この理屈でいくと、鏡に映る自分の姿も、「わたし」ではなく、わたしが投影された「あなた」です。するとわたしは、「あなたになったわたし」を再認識します。これは内省と全く同じ事が起こっています。
さらに、わたしの目の前に立つ、自分以外の存在も「あなた」です。つまり、「わたし」の投影ですので、「あなた」はどんな存在であろうと、本質的には全て同じ、「わたし」のエッセンスを投影する存在なのです。
なので私たちは日々、客観的な主体である「あなた」を通して、主観的な主体である「わたし」を維持する事ができるのです。

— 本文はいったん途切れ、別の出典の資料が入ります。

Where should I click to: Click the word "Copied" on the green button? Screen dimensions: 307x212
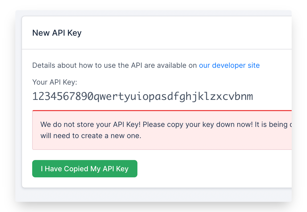click(x=76, y=169)
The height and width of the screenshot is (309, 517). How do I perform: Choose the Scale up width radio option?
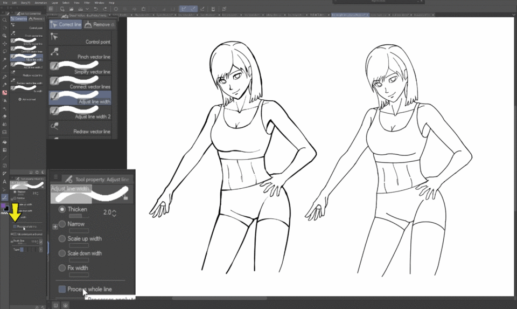click(x=62, y=238)
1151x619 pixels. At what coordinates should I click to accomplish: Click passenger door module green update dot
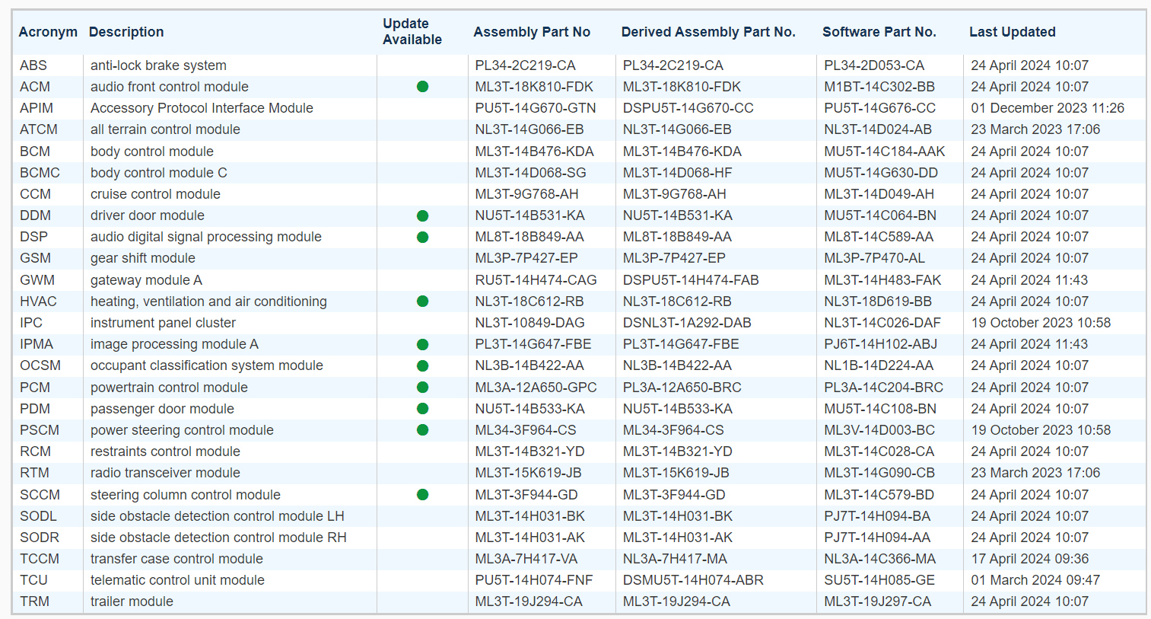[x=422, y=409]
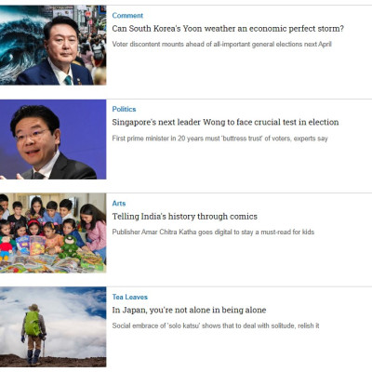Open the Comment category link
Viewport: 372px width, 372px height.
point(127,16)
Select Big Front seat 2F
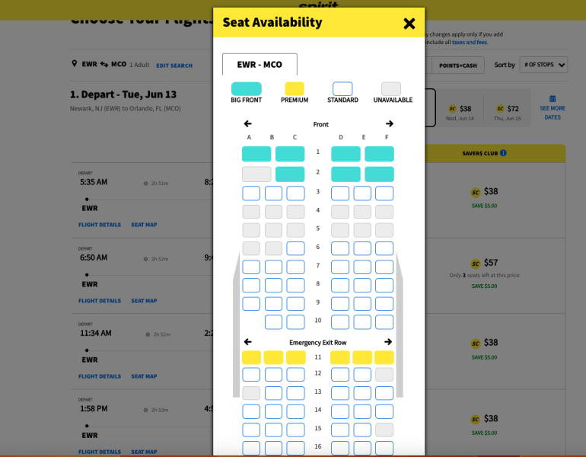This screenshot has width=586, height=457. pos(379,174)
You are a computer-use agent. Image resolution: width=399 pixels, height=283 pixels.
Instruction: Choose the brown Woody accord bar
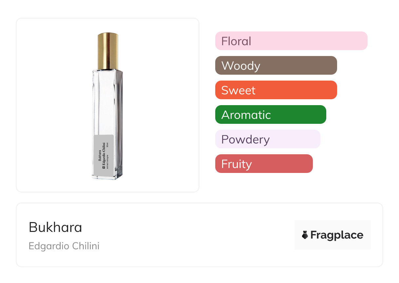[x=276, y=66]
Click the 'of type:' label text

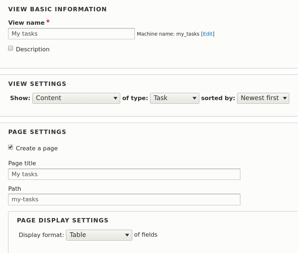(x=135, y=98)
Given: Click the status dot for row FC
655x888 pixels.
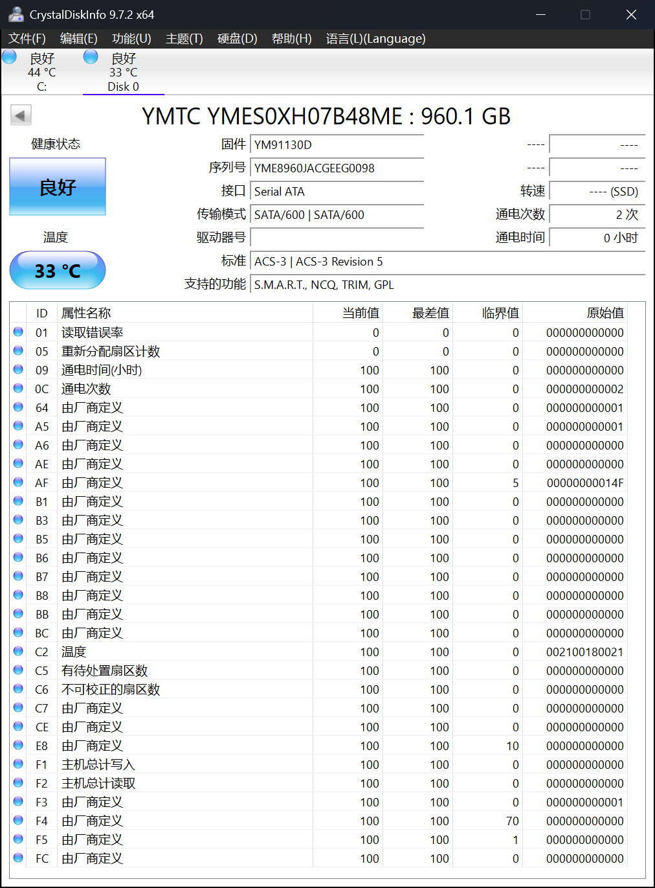Looking at the screenshot, I should click(18, 858).
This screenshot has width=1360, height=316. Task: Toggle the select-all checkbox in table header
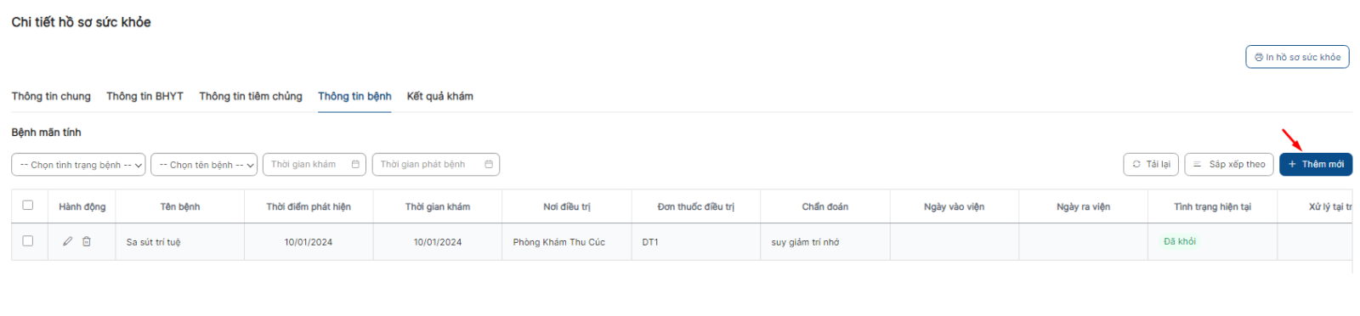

「わたし」という存在を維持するには、「あなた」が必要不可欠なのです。
「わたし」と「あなた」
「わたし」を意識する「あなた」は、「わたし」を維持する、大切な存在でという話をしました。
当たり前なのですが、それと同等、「あなた」の維持には「わたし」が必要不可欠です。
「わたし」と「あなた」はお互いの存在を維持し合う、切っても切れない関係。片方が存在すると同時にもう片方も存在する。まさに量子もつれ状態の素粒子のペアや、電場と地場の様な関係なのです。
「わたし」を維持する色々な「あなた」
「あなた」には、いくつかの形が存在し、それぞれ「わたし」の存在を形成する別々の側面を担当します。
「わたし」の中にいる「あなた」
*「わたし」の顕在的な側面を維持
* 普段「わたし」を感じる知覚や、内省して見える自分のメンタルイメージ
*「わたし」の身体、感情、思考など顕在的な性質を映し出す。
目の前にいる「あなた」
*「わたし」の無意識的な側面の維持
* 会う頻度が多いほど、より鮮明に無意識的な側面を映し出す。
*「わたし」の世界観、価値観、人生観や、普段気づかない思考パターンなど潜在的な性質を映し出す。
目の前にいない「あなた」
*「わたし」の集合無意識的な側面の維持。
* 普段会うこともない人たち。例えば「〇〇会社の人たち」、「日本人」など集合として捉え、その集合に共通する無意識的な側面。社会のルールや、文化的影響の様な個人の背景的性質を映し出す。必ずしも人でなくても、人によって概念化された物事(例えば学校の様な人でない対象)にも当てはまる。
「あなた」のそれぞれが、「わたし」という単体のアイデンティティを構成する様々な要素を維持しています。